L’esperienza a Poggio Bustone è stata impreziosita da momenti indimenticabili, come l’incontro superlativo con l’artista Romeo Battisti, che ha saputo trasmettere ai ragazzi il fascino di antiche tecniche d’arte con estrema maestria. Altrettanto fondamentale è stata la guida dei volontari del Cai, che hanno accompagnato i bambini con cura e competenza tra le meraviglie rigogliose di percorsi naturalistici. Infine, un ringraziamento colmo di gratitudine va a chi gestisce con amore e dedizione il museo di Lucio Battisti, custode di una memoria che continua a ispirare le nuove generazioni.
Il successo di questa iniziativa ha visto anche il prezioso supporto dei rispettivi Comuni,coinvolgendo anche quello di Rivodutri,e dell’associazione M. Virgili di Ronciglione. Inoltre,un grande valore aggiunto è stata la partecipazione dell’Istituto Alberghiero di Caprarola. I ragazzi dell’alberghiero, sotto l’esperta guida del professor Ceriello Luigi, hanno curato la cena per i nostri ospiti con un’esercitazione pratica davvero superlativa, dimostrando come la collaborazione tra scuole diverse possa generare eccellenza.
Oltre al gruppo di lavoro ristretto, il progetto è stato arricchito dalla partecipazione della classe 5C, con le rispettive insegnanti Acerra Rosa e Urbena Fabiola, alla “Giornata dei racconti condivisi”, alla quale Poggio Bustone ha partecipato da remoto, e dalla collaborazione attiva dei docenti della scuola secondaria di Ronciglione, con i quali si è creato un proficuo scambio pedagogico.
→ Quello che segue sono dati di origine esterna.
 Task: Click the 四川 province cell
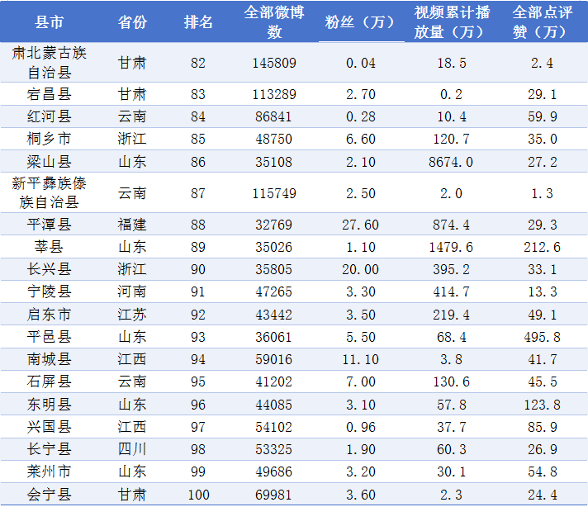[x=132, y=449]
In particolare,è stata fondamentale la sinergia con i professori Annalisa Sodini, Marina Fioretto, Francesca Pontuale, Magnasciutti Roberto e Addeo Pasquale. Una macchina organizzativa complessa che non ha lasciato indenni le segreterie scolastiche e i collaboratori dei dirigenti che hanno dato il loro prezioso supporto.
L’entusiasmo della 4a C ha contagiato, infatti, anche la Scuola Secondaria, coinvolgendo le classi 1a C e 2a B in uno scambio che ha valorizzato la verticalità del nostro Istituto. Oltre a condividere pratiche educative e programmi, i ragazzi hanno sperimentato come i legami umani possano crescere dentro e fuori la scuola.
È stata un’occasione preziosa per mettere la persona al centro, dimostrando che sono proprio le relazioni autentiche a favorire la vera maturazione di ogni studente.
Il percorso con la Scuola Secondaria ha visto come sfondo integratore delle attività il testo di Roald Dahl “La fabbrica di cioccolato”. I ragazzi, nel corso dell’anno, hanno avuto scambi reciproci e giochi condivisi sui temi del libro. Hanno lavorato sulla trasformazione dal testo narrativo al testo teatrale e il copione teatrale, scritto dai ragazzi della Scuola Secondaria, verrà interpretato, al termine di questo anno scolastico, dai ragazzi della classe 4C della Scuola Primaria, il lavoro sarà condiviso su Padlet anche alla scuola di Poggio Bustone.
Questa esperienza ci lascia una consapevolezza rinnovata: in un’epoca che spesso spinge all’isolamento,”Il Tempo del NOI” ci ricorda che dietro ogni prestazione scolastica c’è un volto che chiede di essere visto. Solo superando la paura dell’altro possiamo costruire una comunità capace di generare fiducia e pace.